BEGIN DATASET CONTENT

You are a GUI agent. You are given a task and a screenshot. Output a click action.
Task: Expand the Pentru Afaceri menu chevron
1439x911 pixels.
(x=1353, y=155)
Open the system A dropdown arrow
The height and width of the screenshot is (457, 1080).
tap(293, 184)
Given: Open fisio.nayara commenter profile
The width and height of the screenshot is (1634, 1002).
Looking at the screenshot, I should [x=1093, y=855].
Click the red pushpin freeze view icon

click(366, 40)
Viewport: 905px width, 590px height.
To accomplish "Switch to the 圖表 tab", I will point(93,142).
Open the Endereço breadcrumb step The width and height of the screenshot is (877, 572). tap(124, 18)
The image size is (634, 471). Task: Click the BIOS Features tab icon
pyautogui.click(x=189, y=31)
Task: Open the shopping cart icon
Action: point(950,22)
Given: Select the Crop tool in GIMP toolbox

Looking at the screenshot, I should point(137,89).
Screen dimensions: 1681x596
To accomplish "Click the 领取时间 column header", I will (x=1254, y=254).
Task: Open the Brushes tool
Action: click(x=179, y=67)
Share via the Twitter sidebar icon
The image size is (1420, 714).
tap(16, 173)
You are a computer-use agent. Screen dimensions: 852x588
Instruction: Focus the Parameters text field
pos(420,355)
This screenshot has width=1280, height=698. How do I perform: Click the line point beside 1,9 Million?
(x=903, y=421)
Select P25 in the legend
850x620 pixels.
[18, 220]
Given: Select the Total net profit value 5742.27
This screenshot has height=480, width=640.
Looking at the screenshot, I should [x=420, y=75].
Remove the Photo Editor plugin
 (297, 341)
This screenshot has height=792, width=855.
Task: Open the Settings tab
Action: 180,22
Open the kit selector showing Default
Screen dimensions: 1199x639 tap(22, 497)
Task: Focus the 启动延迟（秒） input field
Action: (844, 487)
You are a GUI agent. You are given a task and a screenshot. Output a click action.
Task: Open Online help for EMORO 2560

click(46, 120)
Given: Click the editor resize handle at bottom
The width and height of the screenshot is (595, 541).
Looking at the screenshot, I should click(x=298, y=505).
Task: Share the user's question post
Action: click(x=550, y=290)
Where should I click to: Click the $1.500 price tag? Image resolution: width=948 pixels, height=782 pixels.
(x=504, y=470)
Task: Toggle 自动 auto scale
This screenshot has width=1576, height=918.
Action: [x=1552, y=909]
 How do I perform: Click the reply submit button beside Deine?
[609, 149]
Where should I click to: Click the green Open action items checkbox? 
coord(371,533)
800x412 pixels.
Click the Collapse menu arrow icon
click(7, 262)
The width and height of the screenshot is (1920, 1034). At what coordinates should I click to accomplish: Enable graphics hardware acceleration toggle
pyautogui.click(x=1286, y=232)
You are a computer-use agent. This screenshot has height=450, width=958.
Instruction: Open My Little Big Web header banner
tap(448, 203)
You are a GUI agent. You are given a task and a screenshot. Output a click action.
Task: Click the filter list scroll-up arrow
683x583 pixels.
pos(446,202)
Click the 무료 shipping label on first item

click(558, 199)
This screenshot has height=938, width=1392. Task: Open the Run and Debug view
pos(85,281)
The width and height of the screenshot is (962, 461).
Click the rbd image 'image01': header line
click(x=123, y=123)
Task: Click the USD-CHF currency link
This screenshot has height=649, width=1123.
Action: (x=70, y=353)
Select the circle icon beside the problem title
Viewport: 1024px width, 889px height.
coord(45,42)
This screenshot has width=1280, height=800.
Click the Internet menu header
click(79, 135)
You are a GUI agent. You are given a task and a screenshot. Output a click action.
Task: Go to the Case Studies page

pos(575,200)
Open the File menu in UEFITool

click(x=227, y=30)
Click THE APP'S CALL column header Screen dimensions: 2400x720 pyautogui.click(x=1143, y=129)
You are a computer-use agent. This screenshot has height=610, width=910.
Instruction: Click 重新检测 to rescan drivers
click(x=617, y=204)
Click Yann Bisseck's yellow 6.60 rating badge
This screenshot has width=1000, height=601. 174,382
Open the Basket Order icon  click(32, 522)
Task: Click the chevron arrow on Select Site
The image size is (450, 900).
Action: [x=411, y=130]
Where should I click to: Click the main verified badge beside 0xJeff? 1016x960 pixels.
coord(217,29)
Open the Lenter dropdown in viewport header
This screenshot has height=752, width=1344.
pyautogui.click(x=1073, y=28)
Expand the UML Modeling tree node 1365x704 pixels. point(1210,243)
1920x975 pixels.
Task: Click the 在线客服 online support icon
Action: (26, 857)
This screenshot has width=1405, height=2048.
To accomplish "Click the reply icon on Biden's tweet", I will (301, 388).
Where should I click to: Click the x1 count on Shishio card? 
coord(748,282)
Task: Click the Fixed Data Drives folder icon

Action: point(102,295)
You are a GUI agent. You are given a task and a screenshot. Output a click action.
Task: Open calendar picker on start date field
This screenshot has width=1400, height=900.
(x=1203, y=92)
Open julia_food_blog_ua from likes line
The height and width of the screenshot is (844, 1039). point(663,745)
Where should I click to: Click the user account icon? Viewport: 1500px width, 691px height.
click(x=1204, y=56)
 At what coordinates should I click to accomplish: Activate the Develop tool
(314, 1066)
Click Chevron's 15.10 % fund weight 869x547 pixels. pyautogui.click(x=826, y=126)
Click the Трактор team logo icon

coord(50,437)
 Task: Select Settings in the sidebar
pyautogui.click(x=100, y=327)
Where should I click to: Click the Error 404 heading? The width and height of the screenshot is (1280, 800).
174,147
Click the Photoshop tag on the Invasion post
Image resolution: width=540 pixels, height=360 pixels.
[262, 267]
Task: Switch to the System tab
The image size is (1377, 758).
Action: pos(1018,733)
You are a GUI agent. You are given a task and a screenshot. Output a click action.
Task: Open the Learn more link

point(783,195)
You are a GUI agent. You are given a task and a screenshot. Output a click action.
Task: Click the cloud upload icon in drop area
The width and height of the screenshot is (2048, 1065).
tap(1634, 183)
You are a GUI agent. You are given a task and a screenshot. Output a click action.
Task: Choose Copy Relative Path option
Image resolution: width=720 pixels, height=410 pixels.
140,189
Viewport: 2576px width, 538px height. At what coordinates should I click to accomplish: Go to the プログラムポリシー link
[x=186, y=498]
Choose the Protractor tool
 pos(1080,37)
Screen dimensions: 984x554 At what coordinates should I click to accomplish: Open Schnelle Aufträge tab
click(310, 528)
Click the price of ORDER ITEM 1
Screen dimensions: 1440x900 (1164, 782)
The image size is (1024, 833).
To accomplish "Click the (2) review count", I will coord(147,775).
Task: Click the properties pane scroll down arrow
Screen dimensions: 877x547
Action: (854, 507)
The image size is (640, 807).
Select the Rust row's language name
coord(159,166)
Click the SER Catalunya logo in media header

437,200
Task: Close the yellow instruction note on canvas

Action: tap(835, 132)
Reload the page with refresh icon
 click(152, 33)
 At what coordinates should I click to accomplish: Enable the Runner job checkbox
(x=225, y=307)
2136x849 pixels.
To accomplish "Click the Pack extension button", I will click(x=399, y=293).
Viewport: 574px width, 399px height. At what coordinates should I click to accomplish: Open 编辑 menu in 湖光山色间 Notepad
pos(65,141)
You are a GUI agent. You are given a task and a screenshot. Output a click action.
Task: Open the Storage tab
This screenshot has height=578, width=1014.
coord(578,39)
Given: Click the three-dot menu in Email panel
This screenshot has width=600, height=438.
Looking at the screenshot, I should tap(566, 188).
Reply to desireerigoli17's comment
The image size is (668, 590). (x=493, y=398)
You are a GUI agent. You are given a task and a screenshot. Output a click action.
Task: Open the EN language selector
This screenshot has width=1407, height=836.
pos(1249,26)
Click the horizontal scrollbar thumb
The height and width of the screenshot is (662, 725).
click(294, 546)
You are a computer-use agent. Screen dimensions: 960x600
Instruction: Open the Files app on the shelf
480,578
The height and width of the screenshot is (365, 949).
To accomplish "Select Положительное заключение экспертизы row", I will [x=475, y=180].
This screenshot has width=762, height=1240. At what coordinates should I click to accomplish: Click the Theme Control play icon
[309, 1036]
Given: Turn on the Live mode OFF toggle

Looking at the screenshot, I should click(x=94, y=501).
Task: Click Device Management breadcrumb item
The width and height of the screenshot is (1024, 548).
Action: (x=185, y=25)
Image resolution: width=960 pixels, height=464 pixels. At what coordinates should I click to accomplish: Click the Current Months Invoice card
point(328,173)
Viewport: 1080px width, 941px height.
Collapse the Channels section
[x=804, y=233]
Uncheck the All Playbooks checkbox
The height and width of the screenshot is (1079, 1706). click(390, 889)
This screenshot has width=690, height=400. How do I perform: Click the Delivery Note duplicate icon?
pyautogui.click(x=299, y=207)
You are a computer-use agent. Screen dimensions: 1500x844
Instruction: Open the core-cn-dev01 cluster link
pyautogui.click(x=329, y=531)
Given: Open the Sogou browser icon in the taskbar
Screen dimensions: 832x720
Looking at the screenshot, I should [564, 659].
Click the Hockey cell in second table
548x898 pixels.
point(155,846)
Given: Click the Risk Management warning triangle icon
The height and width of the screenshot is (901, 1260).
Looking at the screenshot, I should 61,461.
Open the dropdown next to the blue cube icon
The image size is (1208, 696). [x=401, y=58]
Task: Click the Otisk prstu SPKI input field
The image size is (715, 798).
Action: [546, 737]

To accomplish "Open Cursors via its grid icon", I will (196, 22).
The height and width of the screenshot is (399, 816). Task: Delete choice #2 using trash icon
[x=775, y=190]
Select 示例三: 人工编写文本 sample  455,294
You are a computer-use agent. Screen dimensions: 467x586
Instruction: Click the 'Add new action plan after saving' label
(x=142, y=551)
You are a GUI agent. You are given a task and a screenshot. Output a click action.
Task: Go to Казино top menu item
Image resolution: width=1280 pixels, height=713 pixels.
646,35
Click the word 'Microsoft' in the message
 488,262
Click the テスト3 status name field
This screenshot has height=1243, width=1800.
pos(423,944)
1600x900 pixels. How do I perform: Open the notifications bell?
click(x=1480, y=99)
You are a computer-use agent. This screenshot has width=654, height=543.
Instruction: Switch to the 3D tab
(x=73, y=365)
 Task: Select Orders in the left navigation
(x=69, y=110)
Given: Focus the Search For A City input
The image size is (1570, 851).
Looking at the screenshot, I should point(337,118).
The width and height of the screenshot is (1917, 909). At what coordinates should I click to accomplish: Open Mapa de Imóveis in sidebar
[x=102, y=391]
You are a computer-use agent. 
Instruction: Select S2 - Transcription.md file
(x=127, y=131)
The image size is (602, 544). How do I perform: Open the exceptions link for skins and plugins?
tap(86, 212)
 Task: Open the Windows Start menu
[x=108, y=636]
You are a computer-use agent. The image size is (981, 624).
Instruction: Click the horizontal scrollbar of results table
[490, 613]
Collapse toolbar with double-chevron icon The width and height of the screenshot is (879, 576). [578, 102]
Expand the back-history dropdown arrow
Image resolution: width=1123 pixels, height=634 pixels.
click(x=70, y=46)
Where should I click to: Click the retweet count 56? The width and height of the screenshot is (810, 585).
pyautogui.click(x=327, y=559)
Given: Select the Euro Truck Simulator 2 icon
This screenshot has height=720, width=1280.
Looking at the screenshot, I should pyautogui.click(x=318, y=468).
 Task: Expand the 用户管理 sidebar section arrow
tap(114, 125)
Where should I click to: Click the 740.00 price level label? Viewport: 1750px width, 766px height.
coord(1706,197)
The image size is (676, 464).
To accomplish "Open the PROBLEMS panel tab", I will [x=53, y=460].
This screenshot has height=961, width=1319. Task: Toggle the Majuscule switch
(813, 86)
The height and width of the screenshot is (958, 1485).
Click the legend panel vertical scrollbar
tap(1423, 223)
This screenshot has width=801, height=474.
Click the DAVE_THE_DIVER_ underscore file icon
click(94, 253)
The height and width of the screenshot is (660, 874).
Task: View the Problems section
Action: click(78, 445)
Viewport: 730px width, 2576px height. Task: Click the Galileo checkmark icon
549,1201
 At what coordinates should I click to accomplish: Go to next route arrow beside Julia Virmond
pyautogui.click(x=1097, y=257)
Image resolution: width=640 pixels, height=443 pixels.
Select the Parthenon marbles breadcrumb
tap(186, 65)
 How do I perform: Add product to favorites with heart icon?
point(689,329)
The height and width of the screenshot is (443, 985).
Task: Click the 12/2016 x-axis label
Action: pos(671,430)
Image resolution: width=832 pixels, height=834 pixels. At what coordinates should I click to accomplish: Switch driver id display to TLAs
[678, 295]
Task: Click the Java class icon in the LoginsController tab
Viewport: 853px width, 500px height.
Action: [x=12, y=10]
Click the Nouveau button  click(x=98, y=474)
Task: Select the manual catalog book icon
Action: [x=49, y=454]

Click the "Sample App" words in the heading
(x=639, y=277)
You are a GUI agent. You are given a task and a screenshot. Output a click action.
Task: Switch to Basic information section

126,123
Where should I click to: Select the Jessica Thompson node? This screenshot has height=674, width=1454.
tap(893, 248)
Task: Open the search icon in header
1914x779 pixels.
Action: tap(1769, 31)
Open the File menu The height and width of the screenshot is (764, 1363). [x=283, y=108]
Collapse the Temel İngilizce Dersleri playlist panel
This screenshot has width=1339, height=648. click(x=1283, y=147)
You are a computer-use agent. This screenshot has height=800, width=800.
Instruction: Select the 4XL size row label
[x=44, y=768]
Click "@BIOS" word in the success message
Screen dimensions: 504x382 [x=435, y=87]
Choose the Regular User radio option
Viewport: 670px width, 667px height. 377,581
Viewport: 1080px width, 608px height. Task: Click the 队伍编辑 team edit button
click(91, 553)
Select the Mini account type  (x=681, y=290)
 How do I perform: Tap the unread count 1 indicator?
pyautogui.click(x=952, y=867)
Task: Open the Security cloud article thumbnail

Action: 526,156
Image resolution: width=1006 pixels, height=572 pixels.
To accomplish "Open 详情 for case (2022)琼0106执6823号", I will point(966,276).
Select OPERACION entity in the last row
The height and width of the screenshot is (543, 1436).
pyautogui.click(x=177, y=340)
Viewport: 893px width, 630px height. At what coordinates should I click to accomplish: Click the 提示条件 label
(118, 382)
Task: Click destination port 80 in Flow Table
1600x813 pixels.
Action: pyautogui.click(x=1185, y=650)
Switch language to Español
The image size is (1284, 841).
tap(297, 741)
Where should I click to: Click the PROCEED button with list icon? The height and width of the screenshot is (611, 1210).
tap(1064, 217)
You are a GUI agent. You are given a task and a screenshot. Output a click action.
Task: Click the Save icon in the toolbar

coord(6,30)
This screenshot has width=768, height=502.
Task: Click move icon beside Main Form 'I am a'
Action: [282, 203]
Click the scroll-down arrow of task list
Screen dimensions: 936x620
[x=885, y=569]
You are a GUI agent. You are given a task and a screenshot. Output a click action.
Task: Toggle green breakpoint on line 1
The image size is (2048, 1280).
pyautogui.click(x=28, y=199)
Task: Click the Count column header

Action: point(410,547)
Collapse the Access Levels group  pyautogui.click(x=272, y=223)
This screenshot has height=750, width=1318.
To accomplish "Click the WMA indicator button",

END DATASET CONTENT

> TASK: Filter on the word "Management": copy each matching line from the entries above.

> SOLUTION FOR THIS PROBLEM:
Task: Click Device Management breadcrumb item
Given: Click the Risk Management warning triangle icon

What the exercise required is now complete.